*Source excerpt*.
___
There are many glamorous roles in filmmaking: the tortured director, agonising over the tiniest artistic sentiment, the star, giving their all in a virtuosic performance in front of a glorious set whilst adorned in a perfectly crafted costume, a composer digging deep into his emotional bag of tricks to conjure melodies that can channel the epic drama at the heart of the film.
 
All lovely, isn’t it! But that isn’t how great films are made. The above list is about 5% of what actually happens. Films are made by committed craftspeople who are prepared to grind through often dull, repetitive tasks, who turn up and do their job, all in the service of creating (hopefully) great art.
___
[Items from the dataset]
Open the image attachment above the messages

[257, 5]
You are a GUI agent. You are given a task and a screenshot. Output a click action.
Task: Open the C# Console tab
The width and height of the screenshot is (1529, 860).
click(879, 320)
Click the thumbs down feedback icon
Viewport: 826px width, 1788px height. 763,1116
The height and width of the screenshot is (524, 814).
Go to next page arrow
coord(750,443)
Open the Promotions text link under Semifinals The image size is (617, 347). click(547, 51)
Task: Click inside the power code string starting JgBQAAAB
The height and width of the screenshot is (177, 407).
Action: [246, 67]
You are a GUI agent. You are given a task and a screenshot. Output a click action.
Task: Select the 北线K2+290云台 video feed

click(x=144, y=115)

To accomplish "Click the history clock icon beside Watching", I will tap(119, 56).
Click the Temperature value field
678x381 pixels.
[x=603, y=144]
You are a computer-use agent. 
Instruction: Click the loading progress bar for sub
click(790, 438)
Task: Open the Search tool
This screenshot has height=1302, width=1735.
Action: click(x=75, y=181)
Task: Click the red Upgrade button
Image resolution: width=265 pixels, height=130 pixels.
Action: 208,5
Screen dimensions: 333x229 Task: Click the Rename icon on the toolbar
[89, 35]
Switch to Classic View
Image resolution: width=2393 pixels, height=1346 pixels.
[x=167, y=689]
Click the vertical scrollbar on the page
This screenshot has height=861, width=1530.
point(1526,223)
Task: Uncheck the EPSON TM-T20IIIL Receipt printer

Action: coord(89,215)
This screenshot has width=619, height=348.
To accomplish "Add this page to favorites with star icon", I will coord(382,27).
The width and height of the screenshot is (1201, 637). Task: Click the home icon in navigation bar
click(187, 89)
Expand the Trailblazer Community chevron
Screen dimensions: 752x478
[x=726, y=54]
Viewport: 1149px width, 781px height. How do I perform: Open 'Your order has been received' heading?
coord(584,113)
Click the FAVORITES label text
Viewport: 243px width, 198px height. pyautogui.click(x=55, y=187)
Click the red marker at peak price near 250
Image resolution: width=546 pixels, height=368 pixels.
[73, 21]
___
*Exercise set*.
a: In the filmmaking excerpt, about what percentage of what actually happens does the list of glamorous roles cover?
b: Render the rows from the line containing "Task: Uncheck the" through the last line of the rows as a JSON list of strings, one string per line, with blank lines omitted.

*Replies*.
a: About 5%.

b:
[
  "Task: Uncheck the EPSON TM-T20IIIL Receipt printer",
  "Action: coord(89,215)",
  "This screenshot has width=619, height=348.",
  "To accomplish \"Add this page to favorites with star icon\", I will coord(382,27).",
  "The width and height of the screenshot is (1201, 637). Task: Click the home icon in navigation bar",
  "click(187, 89)",
  "Expand the Trailblazer Community chevron",
  "Screen dimensions: 752x478",
  "[x=726, y=54]",
  "Viewport: 1149px width, 781px height. How do I perform: Open 'Your order has been received' heading?",
  "coord(584,113)",
  "Click the FAVORITES label text",
  "Viewport: 243px width, 198px height. pyautogui.click(x=55, y=187)",
  "Click the red marker at peak price near 250",
  "Image resolution: width=546 pixels, height=368 pixels.",
  "[73, 21]"
]